Re: [PATCH 7/8] io_uring: support readv/writev with fixed buffers

[Date Prev][Date Next][Thread Prev][Thread Next][Date Index][Thread Index]

 



On 17/11/2020 22:59, Bijan Mottahedeh wrote:
>>> Support readv/writev with fixed buffers, and introduce IOSQE_FIXED_BUFFER,
>>> consistent with fixed files.
>>
>> I don't like it at all, see issues below. The actual implementation would
>> be much uglier.
>>
>> I propose you to split the series and push separately. Your first 6 patches
>> first, I don't have conceptual objections to them. Then registration sharing
>> (I still need to look it up). And then we can return to this, if you're not
>> yet convinced.
> 
> Ok.  The sharing patch is actually the highest priority for us so it'd be great to know if you think it's in the right direction.
> 
> Should I submit them as they are or address your fixed_file_ref comments in Patch 4/8 as well?  Would I need your prep patch beforehand?
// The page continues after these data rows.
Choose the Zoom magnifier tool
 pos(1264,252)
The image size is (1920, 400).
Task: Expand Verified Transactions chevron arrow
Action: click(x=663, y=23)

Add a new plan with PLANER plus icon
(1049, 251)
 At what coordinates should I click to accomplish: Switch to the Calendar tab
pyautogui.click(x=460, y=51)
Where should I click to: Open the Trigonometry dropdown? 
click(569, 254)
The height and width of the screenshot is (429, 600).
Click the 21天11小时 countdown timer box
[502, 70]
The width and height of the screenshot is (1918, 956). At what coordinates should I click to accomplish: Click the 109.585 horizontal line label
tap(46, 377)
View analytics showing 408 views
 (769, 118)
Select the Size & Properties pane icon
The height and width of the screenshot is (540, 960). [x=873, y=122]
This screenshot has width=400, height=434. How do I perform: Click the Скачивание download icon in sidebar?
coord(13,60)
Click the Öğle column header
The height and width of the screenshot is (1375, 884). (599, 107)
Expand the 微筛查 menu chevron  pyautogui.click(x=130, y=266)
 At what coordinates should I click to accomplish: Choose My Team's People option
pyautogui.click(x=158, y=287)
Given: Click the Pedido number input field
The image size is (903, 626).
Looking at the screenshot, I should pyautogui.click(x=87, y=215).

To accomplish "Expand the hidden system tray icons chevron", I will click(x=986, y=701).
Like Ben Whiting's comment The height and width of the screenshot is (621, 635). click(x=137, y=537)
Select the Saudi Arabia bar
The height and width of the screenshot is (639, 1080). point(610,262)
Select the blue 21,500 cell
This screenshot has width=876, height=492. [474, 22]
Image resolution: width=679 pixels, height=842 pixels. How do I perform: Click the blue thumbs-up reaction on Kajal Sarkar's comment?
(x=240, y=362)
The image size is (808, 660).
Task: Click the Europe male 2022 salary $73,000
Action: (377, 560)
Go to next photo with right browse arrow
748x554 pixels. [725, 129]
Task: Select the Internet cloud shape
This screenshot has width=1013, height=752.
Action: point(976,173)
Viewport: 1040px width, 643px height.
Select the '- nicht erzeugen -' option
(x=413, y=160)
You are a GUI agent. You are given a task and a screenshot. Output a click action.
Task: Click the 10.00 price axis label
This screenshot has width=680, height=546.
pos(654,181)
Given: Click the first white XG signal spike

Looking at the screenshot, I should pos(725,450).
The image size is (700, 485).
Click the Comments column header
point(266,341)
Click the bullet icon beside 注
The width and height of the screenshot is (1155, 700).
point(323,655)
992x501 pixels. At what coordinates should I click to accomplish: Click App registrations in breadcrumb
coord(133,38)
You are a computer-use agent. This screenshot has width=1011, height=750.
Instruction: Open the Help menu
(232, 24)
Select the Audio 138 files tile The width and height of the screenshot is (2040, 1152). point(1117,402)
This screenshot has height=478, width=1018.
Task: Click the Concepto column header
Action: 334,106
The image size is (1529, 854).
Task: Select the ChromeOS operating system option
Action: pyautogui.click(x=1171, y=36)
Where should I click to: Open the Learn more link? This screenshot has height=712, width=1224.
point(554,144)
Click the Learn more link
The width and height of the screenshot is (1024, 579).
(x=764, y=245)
I remembered one more thing that I need to do for your patches to work.
I'll ping you afterwards

> 
>>> +static ssize_t io_import_iovec_fixed(int rw, struct io_kiocb *req, void *buf,
>>> +                     unsigned segs, unsigned fast_segs,
>>> +                     struct iovec **iovec,
>>> +                     struct iov_iter *iter)
>>> +{
>>> +    struct io_ring_ctx *ctx = req->ctx;
>>> +    struct io_mapped_ubuf *imu;
>>> +    struct iovec *iov;
>>> +    u16 index, buf_index;
>>> +    ssize_t ret;
>>> +    unsigned long seg;
>>> +
>>> +    if (unlikely(!ctx->buf_data))
>>> +        return -EFAULT;
>>> +
>>> +    ret = import_iovec(rw, buf, segs, fast_segs, iovec, iter);
>>
>> Did you test it? import_iovec() does access_ok() against each iov_base,
>> which in your case are an index.
> 
> I used liburing:test/file-{register,update} as models for the equivalent buffer tests and they seem to work.  I can send out the tests and the liburing changes if you want.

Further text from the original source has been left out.